Task details: Summarize the court opinion footnotes below in two sentences.

Provided text:
*-*-*
13. We discuss the court's findings in this regard in our discussion of Hopkins's claim that there is insufficient evidence in the record to support the trial court's finding that the doctrine of equitable estoppel does not apply. (See pt. III.C., post.)
14. “ ‘ “Tolling, strictly speaking, is concerned with the point at which the limitations period begins to run and with the circumstances in which the running of the limitations period may be suspended․ Equitable estoppel, however, ․ comes into play only after the limitations period has run and addresses ․ the circumstances in which a party will be estopped from asserting the statute of limitations as a defense to an admittedly untimely action because his conduct has induced another into forbearing suit within the applicable limitations period.” ‘ [Citation.]” (Lantzy v. Centex Homes (2003) 31 Cal.4th 363, 383.)
15. The letter states, “The exclusive remedy doctrine [i.e. the rule that workers' compensation is generally the exclusive remedy of the employee and his or her dependents against the employer for workplace injuries] applies to landowners who are in a dual capacity as a landlord and employer.” Hopkins contends that the this statement implied that Perfect Smile was both her employer and the owner of the building.
WE CONCUR: McCONNELL, P. J. O'ROURKE, J.
*-*-*
Record excerpts:
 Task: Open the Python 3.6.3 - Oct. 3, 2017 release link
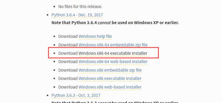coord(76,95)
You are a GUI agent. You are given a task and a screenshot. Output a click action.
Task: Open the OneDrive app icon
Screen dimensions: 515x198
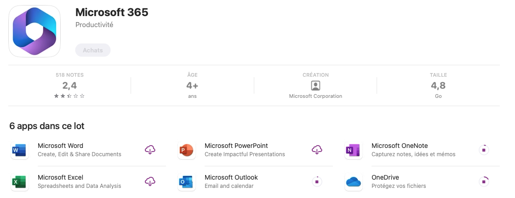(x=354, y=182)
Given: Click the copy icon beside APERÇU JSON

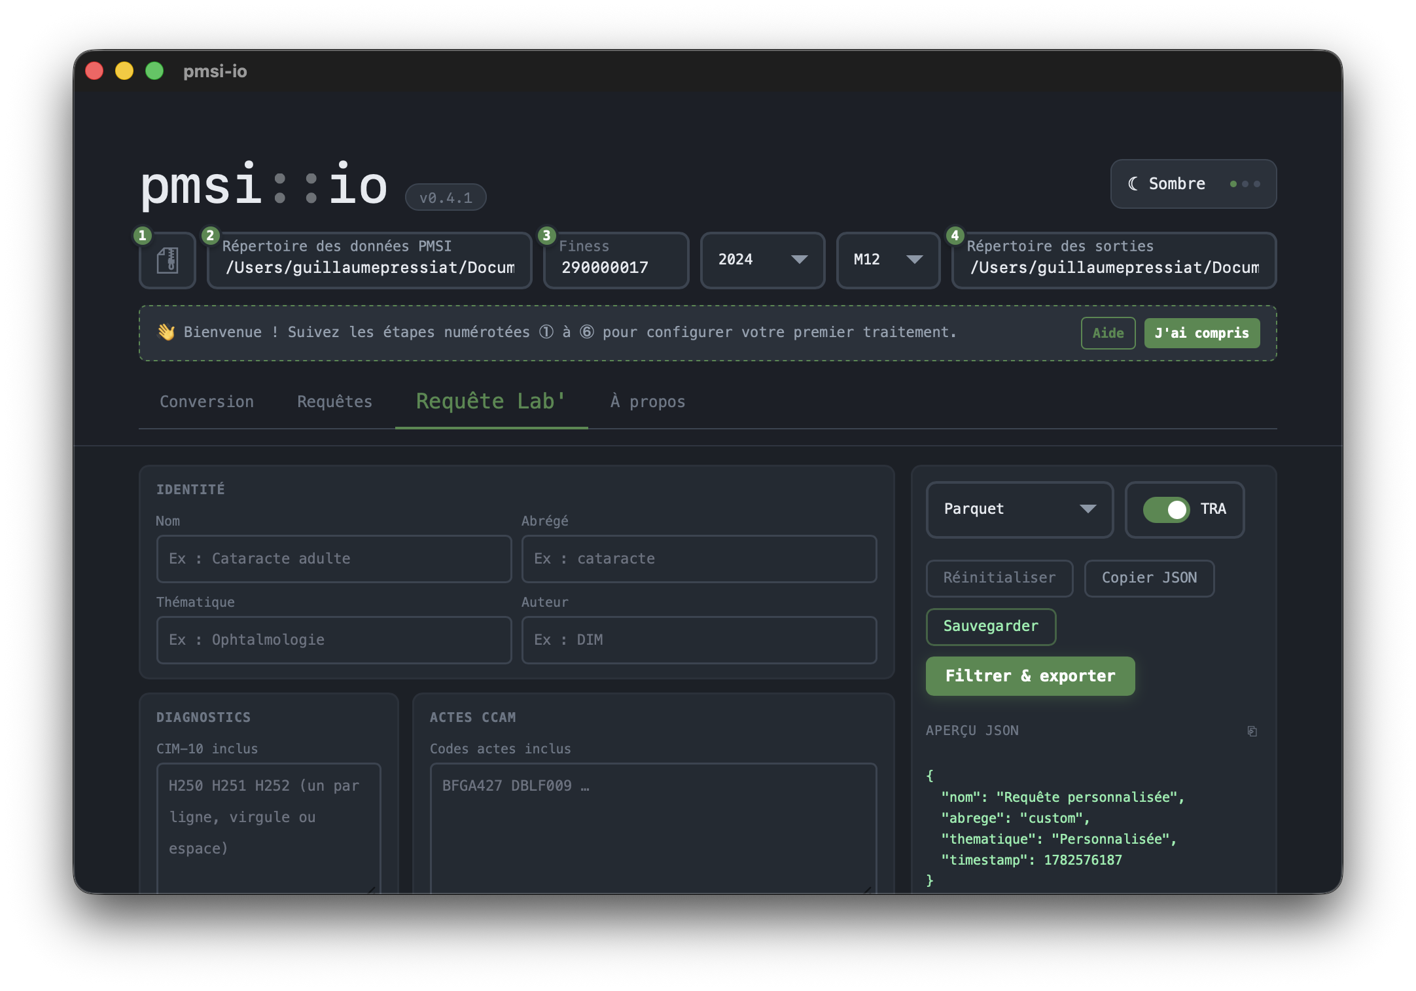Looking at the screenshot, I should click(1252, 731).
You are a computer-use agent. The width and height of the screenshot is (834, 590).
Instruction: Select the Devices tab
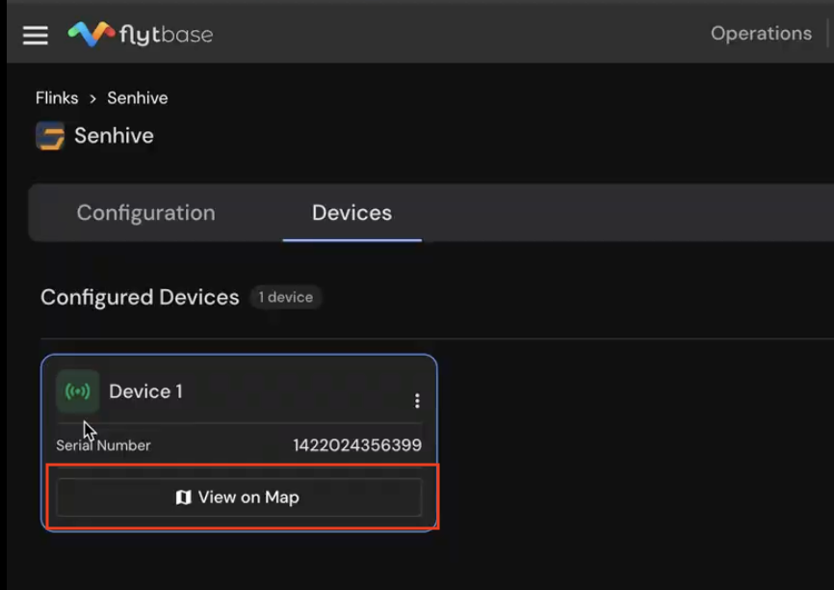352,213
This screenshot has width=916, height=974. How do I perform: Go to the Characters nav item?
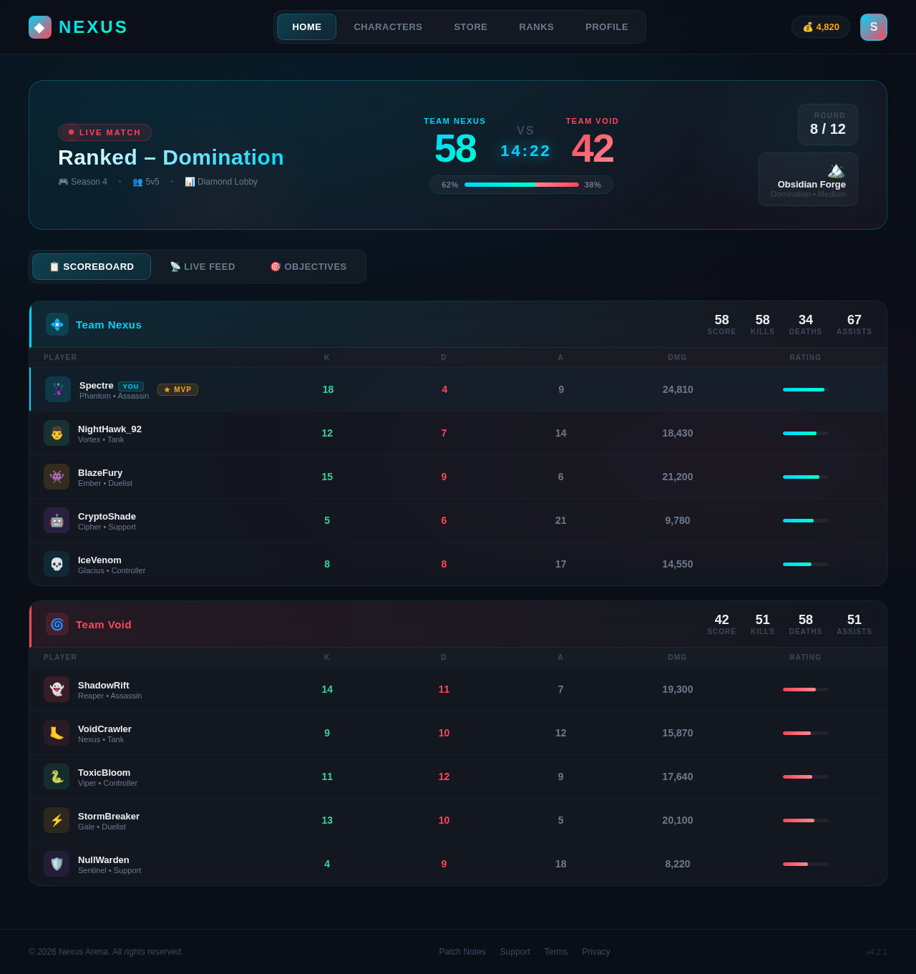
*-*-*
Output below: The footnotes distinguish tolling, which concerns when the limitations period begins to run and when it may be suspended, from equitable estoppel, which applies only after that period has run and bars a party whose conduct induced another to forbear suit from asserting the statute of limitations as a defense. They also quote a letter stating that the exclusive remedy doctrine applies to landowners acting as both landlord and employer, a statement Hopkins contends implied that Perfect Smile was both her employer and the owner of the building.